A FEW hours ago Patently-O carried on with its Alice-bashing cartoons, showing the site's overt support for software patents and growing fear of Alice. It will soon be 4 years since that decision, which earlier today was recalled within this article about 'apps'. Notice the Alice part:
Utility patents protect inventions for a term of twenty years from filing. The good news is that apps are treated no differently than other types of software inventions, and can thus be protected by utility patents. The bad news, however, is that apps are treated no differently than other types of software, and are thus subject to the same undefined and poorly understood “abstract idea” exception to patentability created by the Supreme Court in Alice Corporation Pty. Ltd. v. CLS Bank International. Since the 2014 Alice decision, many software patents were invalidated, and many patent applications were rejected, for being directed to abstract ideas. But not all software inventions are abstract ideas, and applications on software continue to be allowed, and patents on software continue to be sustained.

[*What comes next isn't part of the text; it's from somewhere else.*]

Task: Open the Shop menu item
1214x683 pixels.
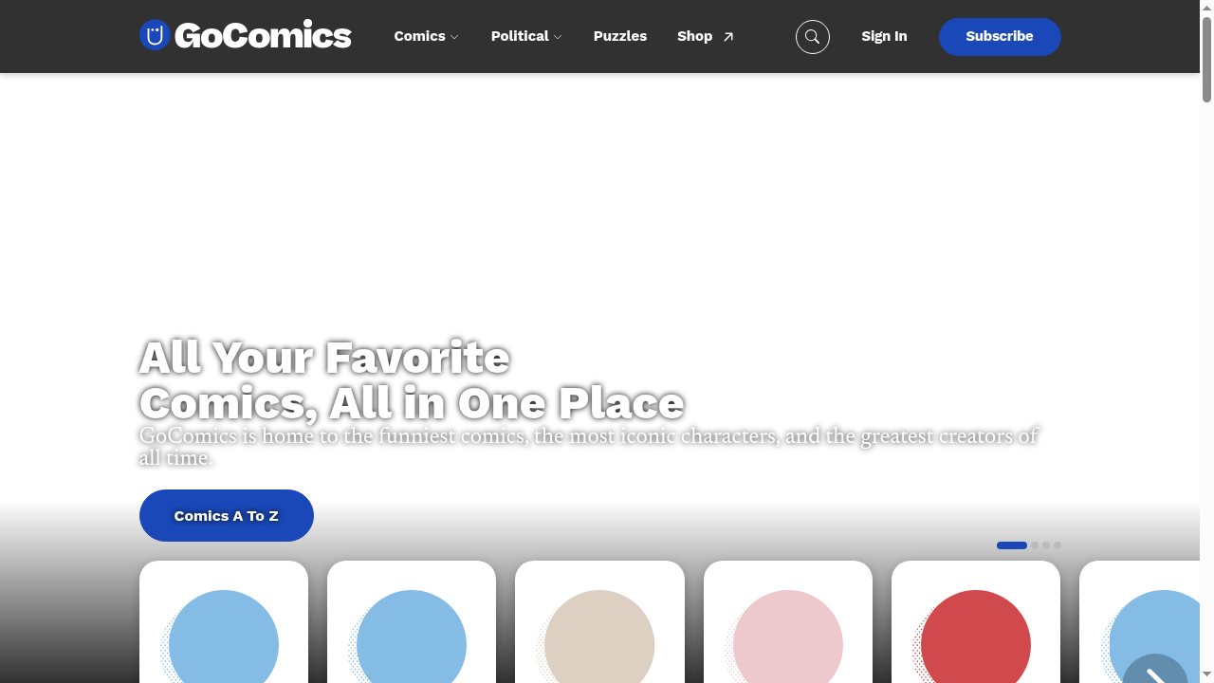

"4 years ago we could only dream that software patents would be invalidated at this scale and efficiency."Also revealed earlier today was this PTAB decision citing Alice and doing the usual. Basically it's like a daily routine. PTAB has just eliminated an abstract patent (yet again) [PDF]

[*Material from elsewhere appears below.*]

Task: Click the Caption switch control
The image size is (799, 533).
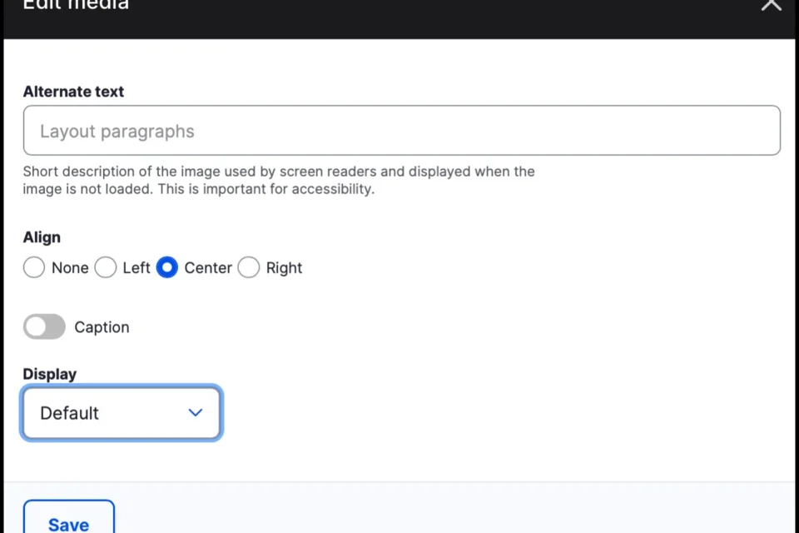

and the patent booster responded with "PTAB Rejects Patent Application Directed to Tracking Changes in Patent Ownership with 101/Alice" (abstract).
There's no escaping PTAB either. As Managing IP pointed out this afternoon, Allergan’s "scammer" is trying to claim otherwise:
The lawyer behind Allergan’s controversial transfer of patents to a Native American tribe says others are “lining up to do deals”. But, Michael Loney asks, will the PTAB rule that sovereign immunity applies in these types of deals?